• [Directions] Would you print all of the entries word for word?

Extracted data entries:
Content starts

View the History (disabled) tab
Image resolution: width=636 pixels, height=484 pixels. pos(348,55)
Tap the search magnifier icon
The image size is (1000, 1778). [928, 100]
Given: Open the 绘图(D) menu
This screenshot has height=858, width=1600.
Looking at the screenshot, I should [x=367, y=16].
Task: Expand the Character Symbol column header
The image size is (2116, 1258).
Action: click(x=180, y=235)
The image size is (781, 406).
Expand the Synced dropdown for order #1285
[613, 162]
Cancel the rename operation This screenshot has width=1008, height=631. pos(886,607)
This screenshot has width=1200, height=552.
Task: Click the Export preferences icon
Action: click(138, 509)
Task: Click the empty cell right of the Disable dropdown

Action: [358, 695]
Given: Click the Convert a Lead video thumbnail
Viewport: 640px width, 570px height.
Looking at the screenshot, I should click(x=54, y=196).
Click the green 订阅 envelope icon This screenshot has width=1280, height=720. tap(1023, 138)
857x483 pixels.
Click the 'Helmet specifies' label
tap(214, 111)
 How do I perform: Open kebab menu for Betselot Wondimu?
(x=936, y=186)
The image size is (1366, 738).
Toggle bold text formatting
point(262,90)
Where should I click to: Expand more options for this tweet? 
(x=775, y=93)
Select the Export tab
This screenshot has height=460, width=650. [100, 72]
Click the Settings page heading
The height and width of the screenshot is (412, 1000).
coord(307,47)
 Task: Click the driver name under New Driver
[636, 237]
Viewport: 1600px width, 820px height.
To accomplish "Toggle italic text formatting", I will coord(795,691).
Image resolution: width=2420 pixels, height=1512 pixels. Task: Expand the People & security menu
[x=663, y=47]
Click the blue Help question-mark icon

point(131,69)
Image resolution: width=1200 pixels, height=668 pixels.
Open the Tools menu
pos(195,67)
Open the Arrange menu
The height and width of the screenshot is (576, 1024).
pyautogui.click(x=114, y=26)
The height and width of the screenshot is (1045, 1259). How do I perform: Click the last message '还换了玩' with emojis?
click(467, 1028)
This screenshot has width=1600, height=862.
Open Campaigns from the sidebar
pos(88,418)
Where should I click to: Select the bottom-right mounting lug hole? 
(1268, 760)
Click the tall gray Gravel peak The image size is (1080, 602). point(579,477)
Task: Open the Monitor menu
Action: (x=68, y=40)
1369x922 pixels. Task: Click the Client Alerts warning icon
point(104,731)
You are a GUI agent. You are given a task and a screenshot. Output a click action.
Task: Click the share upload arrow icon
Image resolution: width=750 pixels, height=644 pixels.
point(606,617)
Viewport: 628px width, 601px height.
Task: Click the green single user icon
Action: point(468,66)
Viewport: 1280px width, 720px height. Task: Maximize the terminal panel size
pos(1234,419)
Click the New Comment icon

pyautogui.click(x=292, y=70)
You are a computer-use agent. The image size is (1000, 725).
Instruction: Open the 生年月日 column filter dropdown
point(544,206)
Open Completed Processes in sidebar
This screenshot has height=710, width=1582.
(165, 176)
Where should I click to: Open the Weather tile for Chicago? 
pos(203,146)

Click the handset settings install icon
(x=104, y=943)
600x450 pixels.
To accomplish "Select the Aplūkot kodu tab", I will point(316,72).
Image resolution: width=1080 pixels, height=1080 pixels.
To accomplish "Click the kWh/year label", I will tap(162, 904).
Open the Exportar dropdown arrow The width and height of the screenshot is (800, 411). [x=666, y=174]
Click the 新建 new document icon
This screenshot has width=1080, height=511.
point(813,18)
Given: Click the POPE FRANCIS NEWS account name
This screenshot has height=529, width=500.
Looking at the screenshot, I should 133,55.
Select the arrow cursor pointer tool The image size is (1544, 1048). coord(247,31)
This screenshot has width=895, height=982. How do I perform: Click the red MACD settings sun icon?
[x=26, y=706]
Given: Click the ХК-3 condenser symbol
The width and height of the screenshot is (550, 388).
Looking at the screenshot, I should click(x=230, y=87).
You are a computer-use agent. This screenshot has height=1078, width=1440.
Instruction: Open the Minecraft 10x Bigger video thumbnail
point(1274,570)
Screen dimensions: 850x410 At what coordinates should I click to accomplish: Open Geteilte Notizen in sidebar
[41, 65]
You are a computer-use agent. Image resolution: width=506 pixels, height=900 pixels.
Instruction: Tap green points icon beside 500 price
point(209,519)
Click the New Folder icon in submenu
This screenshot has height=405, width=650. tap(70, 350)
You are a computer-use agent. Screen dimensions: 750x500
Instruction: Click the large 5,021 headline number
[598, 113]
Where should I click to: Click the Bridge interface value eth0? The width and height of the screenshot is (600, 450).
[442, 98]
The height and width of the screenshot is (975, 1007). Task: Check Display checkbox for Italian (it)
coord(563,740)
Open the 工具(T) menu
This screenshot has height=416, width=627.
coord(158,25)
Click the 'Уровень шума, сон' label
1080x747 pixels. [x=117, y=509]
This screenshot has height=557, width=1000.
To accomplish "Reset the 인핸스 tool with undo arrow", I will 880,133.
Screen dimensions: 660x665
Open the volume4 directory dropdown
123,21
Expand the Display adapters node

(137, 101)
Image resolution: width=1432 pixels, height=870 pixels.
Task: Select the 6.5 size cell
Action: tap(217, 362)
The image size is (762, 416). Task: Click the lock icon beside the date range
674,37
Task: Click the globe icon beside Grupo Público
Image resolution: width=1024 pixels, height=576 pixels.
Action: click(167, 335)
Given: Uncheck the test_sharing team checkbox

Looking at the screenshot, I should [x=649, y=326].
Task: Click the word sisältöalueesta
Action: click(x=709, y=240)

Content ends

• [Answer space]
View the History (disabled) tab
Image resolution: width=636 pixels, height=484 pixels. pos(348,55)
Tap the search magnifier icon
The image size is (1000, 1778). [928, 100]
Given: Open the 绘图(D) menu
This screenshot has height=858, width=1600.
Looking at the screenshot, I should [x=367, y=16].
Task: Expand the Character Symbol column header
The image size is (2116, 1258).
Action: click(x=180, y=235)
The image size is (781, 406).
Expand the Synced dropdown for order #1285
[613, 162]
Cancel the rename operation This screenshot has width=1008, height=631. pos(886,607)
This screenshot has width=1200, height=552.
Task: Click the Export preferences icon
Action: click(138, 509)
Task: Click the empty cell right of the Disable dropdown

Action: [358, 695]
Given: Click the Convert a Lead video thumbnail
Viewport: 640px width, 570px height.
Looking at the screenshot, I should click(x=54, y=196).
Click the green 订阅 envelope icon This screenshot has width=1280, height=720. tap(1023, 138)
857x483 pixels.
Click the 'Helmet specifies' label
tap(214, 111)
 How do I perform: Open kebab menu for Betselot Wondimu?
(x=936, y=186)
The image size is (1366, 738).
Toggle bold text formatting
point(262,90)
Where should I click to: Expand more options for this tweet? 
(x=775, y=93)
Select the Export tab
This screenshot has height=460, width=650. [100, 72]
Click the Settings page heading
The height and width of the screenshot is (412, 1000).
coord(307,47)
 Task: Click the driver name under New Driver
[636, 237]
Viewport: 1600px width, 820px height.
To accomplish "Toggle italic text formatting", I will coord(795,691).
Image resolution: width=2420 pixels, height=1512 pixels. Task: Expand the People & security menu
[x=663, y=47]
Click the blue Help question-mark icon

point(131,69)
Image resolution: width=1200 pixels, height=668 pixels.
Open the Tools menu
pos(195,67)
Open the Arrange menu
The height and width of the screenshot is (576, 1024).
pyautogui.click(x=114, y=26)
The height and width of the screenshot is (1045, 1259). How do I perform: Click the last message '还换了玩' with emojis?
click(467, 1028)
This screenshot has width=1600, height=862.
Open Campaigns from the sidebar
pos(88,418)
Where should I click to: Select the bottom-right mounting lug hole? 
(1268, 760)
Click the tall gray Gravel peak The image size is (1080, 602). point(579,477)
Task: Open the Monitor menu
Action: (x=68, y=40)
1369x922 pixels. Task: Click the Client Alerts warning icon
point(104,731)
You are a GUI agent. You are given a task and a screenshot. Output a click action.
Task: Click the share upload arrow icon
Image resolution: width=750 pixels, height=644 pixels.
point(606,617)
Viewport: 628px width, 601px height.
Task: Click the green single user icon
Action: point(468,66)
Viewport: 1280px width, 720px height. Task: Maximize the terminal panel size
pos(1234,419)
Click the New Comment icon

pyautogui.click(x=292, y=70)
You are a computer-use agent. The image size is (1000, 725).
Instruction: Open the 生年月日 column filter dropdown
point(544,206)
Open Completed Processes in sidebar
This screenshot has height=710, width=1582.
(165, 176)
Where should I click to: Open the Weather tile for Chicago? 
pos(203,146)

Click the handset settings install icon
(x=104, y=943)
600x450 pixels.
To accomplish "Select the Aplūkot kodu tab", I will point(316,72).
Image resolution: width=1080 pixels, height=1080 pixels.
To accomplish "Click the kWh/year label", I will tap(162, 904).
Open the Exportar dropdown arrow The width and height of the screenshot is (800, 411). [x=666, y=174]
Click the 新建 new document icon
This screenshot has width=1080, height=511.
point(813,18)
Given: Click the POPE FRANCIS NEWS account name
This screenshot has height=529, width=500.
Looking at the screenshot, I should 133,55.
Select the arrow cursor pointer tool The image size is (1544, 1048). coord(247,31)
This screenshot has width=895, height=982. How do I perform: Click the red MACD settings sun icon?
[x=26, y=706]
Given: Click the ХК-3 condenser symbol
The width and height of the screenshot is (550, 388).
Looking at the screenshot, I should click(x=230, y=87).
You are a computer-use agent. This screenshot has height=1078, width=1440.
Instruction: Open the Minecraft 10x Bigger video thumbnail
point(1274,570)
Screen dimensions: 850x410 At what coordinates should I click to accomplish: Open Geteilte Notizen in sidebar
[41, 65]
You are a computer-use agent. Image resolution: width=506 pixels, height=900 pixels.
Instruction: Tap green points icon beside 500 price
point(209,519)
Click the New Folder icon in submenu
This screenshot has height=405, width=650. tap(70, 350)
You are a computer-use agent. Screen dimensions: 750x500
Instruction: Click the large 5,021 headline number
[598, 113]
Where should I click to: Click the Bridge interface value eth0? The width and height of the screenshot is (600, 450).
[442, 98]
The height and width of the screenshot is (975, 1007). Task: Check Display checkbox for Italian (it)
coord(563,740)
Open the 工具(T) menu
This screenshot has height=416, width=627.
coord(158,25)
Click the 'Уровень шума, сон' label
1080x747 pixels. [x=117, y=509]
This screenshot has height=557, width=1000.
To accomplish "Reset the 인핸스 tool with undo arrow", I will 880,133.
Screen dimensions: 660x665
Open the volume4 directory dropdown
123,21
Expand the Display adapters node

(137, 101)
Image resolution: width=1432 pixels, height=870 pixels.
Task: Select the 6.5 size cell
Action: tap(217, 362)
The image size is (762, 416). Task: Click the lock icon beside the date range
674,37
Task: Click the globe icon beside Grupo Público
Image resolution: width=1024 pixels, height=576 pixels.
Action: click(167, 335)
Given: Uncheck the test_sharing team checkbox

Looking at the screenshot, I should [x=649, y=326].
Task: Click the word sisältöalueesta
Action: click(x=709, y=240)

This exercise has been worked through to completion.